CT not very good at diagnosing pancreatic, duodenal, mesentery, hollow viscous, diaphragm injuries.
Abdominal exams can be benign initially. Can have 50-60% of blood volume dumped in abdomen before symptoms noted. 35% of blunt trauma have initially ‘benign’ abdomen. Single exam is insensitive. Serial exams are important.
FAST > DPL though not perfect. 28% of negative FASTs have solid organ injuries without hemoperitoneum. DPL insensitive, invasive. No longer recommended though can be preferred in unstable patient unable to get to CT scan. Aspirate two finger breaths under umbilicus. Aspirate and if >10mL bright red blood, need laparotomy. Ultrasound can detect at least 100mL of blood. CT is snapshot, not dynamic imaging. CT not great for pancreas, diaphragm, small bowel, or mesentery.
Gray Turner sign: flank discolorization and Cullen’s sign: umbilicus discoloration are seen with retroperioteal bleeding though usually delayed signs.
Hepatic Injuries: 90% non-operative management if vitals stable. Grade I-III usually non-operative. Higher grade usually fail non-operative management. Angioembolization with stent/coiling useful for large hemoparioteum or contrast blush.
Splenic Injury: most common organ injured with blunt trauma. Failure rate 10-15% in non-operative management. Only non-op if patient < 55 and grade < IV. Proximal embolization can be useful and spleen will do well with collateral circulation.

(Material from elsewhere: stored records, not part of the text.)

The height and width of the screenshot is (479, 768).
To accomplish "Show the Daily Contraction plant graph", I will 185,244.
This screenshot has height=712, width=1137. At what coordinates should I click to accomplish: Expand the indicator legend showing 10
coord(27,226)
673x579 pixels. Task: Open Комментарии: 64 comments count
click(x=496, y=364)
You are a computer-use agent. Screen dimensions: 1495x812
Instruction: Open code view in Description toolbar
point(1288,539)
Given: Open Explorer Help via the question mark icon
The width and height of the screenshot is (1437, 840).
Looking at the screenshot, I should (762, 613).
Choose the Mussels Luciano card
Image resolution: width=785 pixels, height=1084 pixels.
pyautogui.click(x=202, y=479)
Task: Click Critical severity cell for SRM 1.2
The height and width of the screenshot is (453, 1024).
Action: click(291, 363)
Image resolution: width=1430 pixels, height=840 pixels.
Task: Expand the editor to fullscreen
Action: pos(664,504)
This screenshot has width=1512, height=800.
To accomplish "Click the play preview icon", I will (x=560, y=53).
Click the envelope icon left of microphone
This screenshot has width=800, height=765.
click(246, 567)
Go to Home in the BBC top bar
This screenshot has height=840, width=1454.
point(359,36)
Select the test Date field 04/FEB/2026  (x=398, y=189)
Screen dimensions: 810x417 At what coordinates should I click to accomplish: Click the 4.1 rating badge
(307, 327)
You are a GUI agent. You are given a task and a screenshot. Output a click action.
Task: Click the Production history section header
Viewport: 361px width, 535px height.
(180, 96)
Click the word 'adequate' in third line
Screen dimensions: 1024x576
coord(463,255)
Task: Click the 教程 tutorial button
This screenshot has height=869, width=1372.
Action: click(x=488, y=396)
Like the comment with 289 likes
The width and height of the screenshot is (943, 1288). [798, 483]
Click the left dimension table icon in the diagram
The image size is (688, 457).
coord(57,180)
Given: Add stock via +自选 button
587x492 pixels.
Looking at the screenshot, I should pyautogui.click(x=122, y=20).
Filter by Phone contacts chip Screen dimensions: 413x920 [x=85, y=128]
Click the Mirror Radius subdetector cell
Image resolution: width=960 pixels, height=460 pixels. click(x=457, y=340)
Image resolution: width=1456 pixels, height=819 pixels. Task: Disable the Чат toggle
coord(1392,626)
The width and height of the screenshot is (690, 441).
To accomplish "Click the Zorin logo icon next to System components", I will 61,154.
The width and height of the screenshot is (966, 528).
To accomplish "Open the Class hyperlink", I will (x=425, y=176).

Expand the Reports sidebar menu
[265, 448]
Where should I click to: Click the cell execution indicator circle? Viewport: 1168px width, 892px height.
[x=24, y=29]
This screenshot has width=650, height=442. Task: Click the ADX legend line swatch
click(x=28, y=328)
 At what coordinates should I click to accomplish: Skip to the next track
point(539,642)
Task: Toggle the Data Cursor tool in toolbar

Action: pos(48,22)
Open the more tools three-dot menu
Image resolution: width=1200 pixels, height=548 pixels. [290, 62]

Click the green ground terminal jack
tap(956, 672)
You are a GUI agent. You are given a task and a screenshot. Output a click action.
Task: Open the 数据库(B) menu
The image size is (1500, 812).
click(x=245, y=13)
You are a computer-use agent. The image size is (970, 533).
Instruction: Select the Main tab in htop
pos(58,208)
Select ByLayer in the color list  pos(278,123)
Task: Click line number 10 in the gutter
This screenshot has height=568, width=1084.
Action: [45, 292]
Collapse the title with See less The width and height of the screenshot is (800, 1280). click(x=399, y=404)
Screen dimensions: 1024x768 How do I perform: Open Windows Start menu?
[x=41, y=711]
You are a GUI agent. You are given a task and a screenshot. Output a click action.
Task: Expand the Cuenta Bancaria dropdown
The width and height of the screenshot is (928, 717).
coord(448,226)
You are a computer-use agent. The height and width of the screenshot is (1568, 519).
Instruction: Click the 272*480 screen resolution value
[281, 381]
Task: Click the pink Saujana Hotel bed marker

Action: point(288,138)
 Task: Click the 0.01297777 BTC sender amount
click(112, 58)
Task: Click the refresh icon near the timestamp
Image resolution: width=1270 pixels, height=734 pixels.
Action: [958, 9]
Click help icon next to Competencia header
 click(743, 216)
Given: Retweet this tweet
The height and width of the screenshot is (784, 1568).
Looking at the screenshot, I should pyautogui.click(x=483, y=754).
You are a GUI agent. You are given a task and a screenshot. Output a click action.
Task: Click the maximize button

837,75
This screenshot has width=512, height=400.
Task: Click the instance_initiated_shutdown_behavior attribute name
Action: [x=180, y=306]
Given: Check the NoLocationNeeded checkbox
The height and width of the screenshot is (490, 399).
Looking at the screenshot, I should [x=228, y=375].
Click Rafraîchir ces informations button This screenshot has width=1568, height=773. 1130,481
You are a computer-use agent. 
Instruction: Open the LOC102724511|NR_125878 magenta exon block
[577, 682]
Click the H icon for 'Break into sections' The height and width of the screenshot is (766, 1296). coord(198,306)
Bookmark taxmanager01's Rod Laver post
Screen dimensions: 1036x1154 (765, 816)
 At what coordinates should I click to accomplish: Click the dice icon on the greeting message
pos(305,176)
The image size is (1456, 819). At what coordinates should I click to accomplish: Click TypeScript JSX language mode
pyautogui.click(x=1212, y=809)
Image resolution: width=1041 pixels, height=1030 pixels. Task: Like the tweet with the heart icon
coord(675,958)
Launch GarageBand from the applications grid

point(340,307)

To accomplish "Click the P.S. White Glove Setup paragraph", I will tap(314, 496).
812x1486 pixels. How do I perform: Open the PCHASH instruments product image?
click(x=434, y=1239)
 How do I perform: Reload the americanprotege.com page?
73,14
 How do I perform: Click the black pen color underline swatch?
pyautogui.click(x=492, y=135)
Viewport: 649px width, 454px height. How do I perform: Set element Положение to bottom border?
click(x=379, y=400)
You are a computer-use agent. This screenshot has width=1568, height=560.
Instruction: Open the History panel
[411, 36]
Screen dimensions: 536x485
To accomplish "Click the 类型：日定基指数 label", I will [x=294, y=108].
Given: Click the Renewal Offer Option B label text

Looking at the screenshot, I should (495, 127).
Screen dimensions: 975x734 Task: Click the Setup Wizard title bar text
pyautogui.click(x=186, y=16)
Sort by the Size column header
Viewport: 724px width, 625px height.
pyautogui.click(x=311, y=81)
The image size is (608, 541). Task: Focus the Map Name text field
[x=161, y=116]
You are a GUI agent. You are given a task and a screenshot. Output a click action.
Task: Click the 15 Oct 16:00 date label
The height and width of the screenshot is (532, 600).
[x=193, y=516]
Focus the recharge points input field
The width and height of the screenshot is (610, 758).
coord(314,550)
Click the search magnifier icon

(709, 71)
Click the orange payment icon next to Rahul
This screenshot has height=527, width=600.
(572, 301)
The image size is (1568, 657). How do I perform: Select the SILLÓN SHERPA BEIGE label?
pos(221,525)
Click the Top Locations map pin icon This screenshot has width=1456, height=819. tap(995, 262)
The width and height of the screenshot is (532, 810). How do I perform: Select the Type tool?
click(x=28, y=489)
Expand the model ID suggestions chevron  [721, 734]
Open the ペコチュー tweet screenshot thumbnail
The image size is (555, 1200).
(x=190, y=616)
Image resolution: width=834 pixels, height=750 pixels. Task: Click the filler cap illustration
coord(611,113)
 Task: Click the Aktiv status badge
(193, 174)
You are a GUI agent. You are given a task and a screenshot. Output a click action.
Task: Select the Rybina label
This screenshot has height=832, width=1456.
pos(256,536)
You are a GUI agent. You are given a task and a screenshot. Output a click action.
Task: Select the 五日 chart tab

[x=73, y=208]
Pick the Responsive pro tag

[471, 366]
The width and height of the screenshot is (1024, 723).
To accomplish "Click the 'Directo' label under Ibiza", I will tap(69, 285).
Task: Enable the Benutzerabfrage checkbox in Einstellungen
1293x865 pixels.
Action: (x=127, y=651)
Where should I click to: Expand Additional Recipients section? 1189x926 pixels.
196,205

Penetrating Abdominal Trauma
Small bowel most common organ injured followed by colon and liver. Liver most common injured in stabs though.
Stabs: LWE (local wound exploration) for anterior abdominal stabs is preferred over immediate laparotomy. CT also helpful. If no visualization of anterior fascia and likely negative CT with benign abdominal exam, can likely discharge. If hypotension, peritonitis or evisceration, will need laparotomy.
GSW: transabdominal GSW almost always need surgery. + FAST in 90%, though 1/3 of negative FAST will still need laparotomy. CT reliable in hemodynamic stable patient. Laparotomy for hypotension, abdominal wall disruption, or peritonitis.